Growing up, Aunt Debbie earned the title "Crazy Aunt Debbie," not because she was insane, but because she could turn the most mundane situation into a party. Debbie had a way of making you feel special on the most ordinary of days whether she was encouraging my shoe addiction by hours of dress up in her closet of Jimmy Choos and Manolos or teaching my sister the art of painting, she was helping mold her nieces into the women they would become. We begged to have her babysit us, knowing a night with Deb promised makeup and make believe. We marveled at her home filled with masterpieces of local artists as well as her own. We looked forward to her famous Auburn tailgates in the fall and to her fabulous white Christmas trees and brunch during the holidays. I developed a love of sterling silver, of artfully wrapped gift giving, and of finding the perfect shoes for any occasion. Quite simply, Deb made life more fun.
At Debbie's service, my dad recalled a childhood story from a family vacation. As they traveled down the road, Dad and Debbie in the backseat picking at one another as only brother and sister do, she took his shoe and threw it out of the window. It bounced down the highway into oblivion. "Terry threw his shoe out the window," she tattled. Dad laughed as he remembered this day, recalling that every time he saw a single shoe in the middle of the road, he imagined how it got there and he thought of his sister. And now, whenever I am driving on an average day and notice a single shoe on the side of the road, I think of a young Debbie on a family road trip and I can't help but smile.
It is impossible not to shed tears when remembering her, because loss, while a part of life, is never easy and frankly, never fair; but I know my life is richer because she was a part of it. Through my tears, I smile, because although she is not physically here, she is everywhere I look.
Deb is everywhere in my home. Her artwork fills each room, her shoes fill my closet, and I carry her purse each day. Each year, decorating for Christmas makes me think of her and I smile. I have a small "fabulous white" Christmas tree in my kitchen and its ornaments are framed copies of her paintings. My daughter won't know her Aunt Debbie, but she'll know her. She'll know every story my family shares, every detail of every painting in our home. She'll know that sterling silver makes any meal special. She'll know that you're never truly dressed until you pick out the perfect shoes. She'll know that Chanel No. 5 is timeless. She'll know that being eccentric is a good thing. She'll know to laugh about the small stuff and lean on family through the big stuff. She'll know her because I will never forget her.

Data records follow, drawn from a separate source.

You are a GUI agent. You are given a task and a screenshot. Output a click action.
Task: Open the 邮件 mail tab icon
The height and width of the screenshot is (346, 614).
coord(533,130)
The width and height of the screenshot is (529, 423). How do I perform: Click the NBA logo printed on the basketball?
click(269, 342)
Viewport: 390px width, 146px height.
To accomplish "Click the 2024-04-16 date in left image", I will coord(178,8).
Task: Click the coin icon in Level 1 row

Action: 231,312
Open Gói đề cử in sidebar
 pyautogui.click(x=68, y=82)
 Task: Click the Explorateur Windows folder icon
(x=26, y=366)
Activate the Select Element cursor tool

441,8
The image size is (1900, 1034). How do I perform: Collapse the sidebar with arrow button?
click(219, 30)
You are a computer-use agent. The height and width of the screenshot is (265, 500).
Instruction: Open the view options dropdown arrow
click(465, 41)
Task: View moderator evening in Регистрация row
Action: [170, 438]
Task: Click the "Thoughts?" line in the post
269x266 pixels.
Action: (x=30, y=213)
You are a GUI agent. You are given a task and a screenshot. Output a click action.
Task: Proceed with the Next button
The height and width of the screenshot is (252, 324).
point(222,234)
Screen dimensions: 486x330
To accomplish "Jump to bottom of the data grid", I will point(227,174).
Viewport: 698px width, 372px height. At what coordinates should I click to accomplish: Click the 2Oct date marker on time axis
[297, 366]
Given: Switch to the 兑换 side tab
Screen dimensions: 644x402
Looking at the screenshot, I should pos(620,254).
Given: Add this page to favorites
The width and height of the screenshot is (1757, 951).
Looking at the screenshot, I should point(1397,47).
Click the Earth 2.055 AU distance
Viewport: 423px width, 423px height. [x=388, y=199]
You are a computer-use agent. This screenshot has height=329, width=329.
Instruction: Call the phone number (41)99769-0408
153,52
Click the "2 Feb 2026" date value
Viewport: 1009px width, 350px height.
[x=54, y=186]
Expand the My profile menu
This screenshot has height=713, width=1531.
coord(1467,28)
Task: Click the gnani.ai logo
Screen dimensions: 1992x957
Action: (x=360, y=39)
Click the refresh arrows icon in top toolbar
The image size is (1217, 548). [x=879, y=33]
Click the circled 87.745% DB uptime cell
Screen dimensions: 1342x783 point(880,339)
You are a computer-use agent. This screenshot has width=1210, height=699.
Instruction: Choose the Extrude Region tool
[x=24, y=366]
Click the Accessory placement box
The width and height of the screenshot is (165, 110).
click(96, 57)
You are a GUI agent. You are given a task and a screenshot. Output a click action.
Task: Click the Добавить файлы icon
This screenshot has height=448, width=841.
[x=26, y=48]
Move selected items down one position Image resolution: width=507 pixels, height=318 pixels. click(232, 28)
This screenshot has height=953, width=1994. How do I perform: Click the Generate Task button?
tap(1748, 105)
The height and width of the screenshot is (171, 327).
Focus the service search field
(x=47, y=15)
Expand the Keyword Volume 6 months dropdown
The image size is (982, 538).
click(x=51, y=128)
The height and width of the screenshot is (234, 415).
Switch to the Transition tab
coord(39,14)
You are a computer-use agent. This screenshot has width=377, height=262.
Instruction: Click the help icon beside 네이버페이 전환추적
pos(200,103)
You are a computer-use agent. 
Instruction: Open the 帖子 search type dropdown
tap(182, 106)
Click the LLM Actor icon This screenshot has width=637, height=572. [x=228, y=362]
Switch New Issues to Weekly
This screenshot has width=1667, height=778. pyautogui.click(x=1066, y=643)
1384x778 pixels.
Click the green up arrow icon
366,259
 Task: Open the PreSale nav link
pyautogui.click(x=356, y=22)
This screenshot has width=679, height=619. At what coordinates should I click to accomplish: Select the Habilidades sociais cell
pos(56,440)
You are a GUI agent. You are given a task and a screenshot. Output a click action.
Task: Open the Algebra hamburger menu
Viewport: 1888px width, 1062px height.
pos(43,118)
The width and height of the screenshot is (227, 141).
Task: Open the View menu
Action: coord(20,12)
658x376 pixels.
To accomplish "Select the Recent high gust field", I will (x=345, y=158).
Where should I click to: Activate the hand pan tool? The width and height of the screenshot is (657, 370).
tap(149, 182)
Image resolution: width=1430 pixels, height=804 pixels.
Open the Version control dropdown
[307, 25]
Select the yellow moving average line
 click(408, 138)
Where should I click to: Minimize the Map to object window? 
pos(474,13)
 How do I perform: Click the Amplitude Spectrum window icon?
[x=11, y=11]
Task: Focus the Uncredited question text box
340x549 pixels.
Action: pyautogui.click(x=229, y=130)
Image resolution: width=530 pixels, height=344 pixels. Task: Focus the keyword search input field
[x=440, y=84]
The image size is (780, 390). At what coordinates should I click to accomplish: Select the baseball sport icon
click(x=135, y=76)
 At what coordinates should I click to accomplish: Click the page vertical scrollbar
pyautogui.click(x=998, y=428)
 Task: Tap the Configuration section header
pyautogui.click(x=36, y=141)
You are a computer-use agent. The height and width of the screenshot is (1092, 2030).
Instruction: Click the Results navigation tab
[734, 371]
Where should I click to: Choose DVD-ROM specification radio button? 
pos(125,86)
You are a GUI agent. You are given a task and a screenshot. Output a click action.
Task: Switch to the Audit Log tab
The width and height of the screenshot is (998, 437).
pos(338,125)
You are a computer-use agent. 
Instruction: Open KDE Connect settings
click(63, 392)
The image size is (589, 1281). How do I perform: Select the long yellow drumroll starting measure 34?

My life is certainly more fabulous because Deb was in it and I live every day hoping that I live my life according to Deb's philosophies. I hope that when I leave this world, it is better than it was when I found it. I hope that those I love know how much I truly love and appreciate them. I hope that I can make at least one person's life special because the relationships we share and the legacy we leave are what life is all about. Love and be loved and smile when you see lonely shoes along the highway.